Learning Objectives
- List and describe the four requirements for the origin of life on Earth
- Describe the four steps of the Oparin-Haldane hypothesis for the origin of life on Earth
- Cite evidence that all life on earth has a common origin
- Explain why RNA is hypothesized to be the first genetic material
- Apply the principles of evolution by natural selection to pre-biotic scenarios
- Use the principle of parsimony to infer the traits present in Last Universal Common Ancestor (LUCA)
The origin of life is a mystery, the ultimate chicken-and-egg conundrum (Service 2015). When you and fellow students together discussed the defining characteristics of life, you probably included reproduction and hereditary information, transformation of energy, growth and response to the environment. You may also have said that, at least on Earth, all life is composed of cells, with membranes that form boundaries between the cell and its environment, and that cells were composed of organic molecules (composed of carbon, hydrogen, nitrogen, oxygen, phosphate, and sulfur – CHNOPS). The conundrum is that, on Earth today, all life comes from pre-existing life. Pasteur’s experiments disproved spontaneous generation of microbial life from boiled nutrient broth. No scientist has yet been able to create a living cell from organic molecules.
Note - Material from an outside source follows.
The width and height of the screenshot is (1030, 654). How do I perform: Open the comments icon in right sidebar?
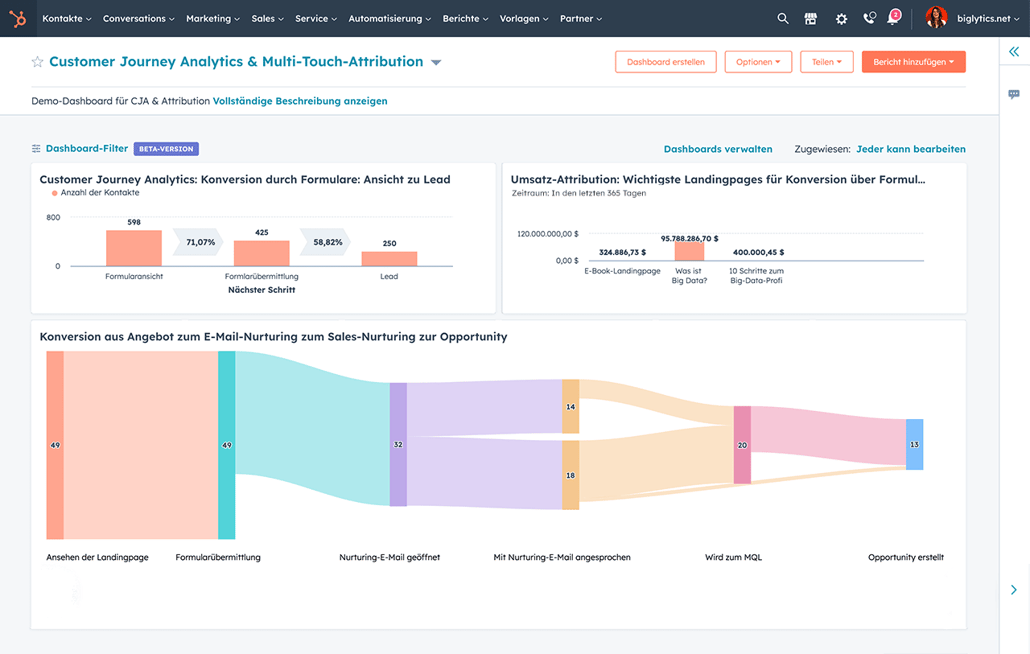click(x=1014, y=93)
So how could life have arisen on Earth, around 3.8 billion years ago? (Keep in mind the scale of time we’re talking about here – the Earth is 4.6 billion years old, so it took almost a billion years for chemical evolution to result in biological life.) How can this question be addressed using the process of scientific inquiry?
Origin of life studies
Although scientists cannot directly address how life on Earth arose, they can formulate and test hypotheses about natural processes that could account for various intermediate steps, consistent with the geological evidence. In the 1920s, Alexander Oparin and J. B. S. Haldane independently proposed nearly identical hypotheses for how life originated on Earth. Their hypothesis is now called the Oparin-Haldane hypothesis, and the key steps are:
- formation of organic molecules, the building blocks of cells (e.g., amino acids, nucleotides, simple sugars)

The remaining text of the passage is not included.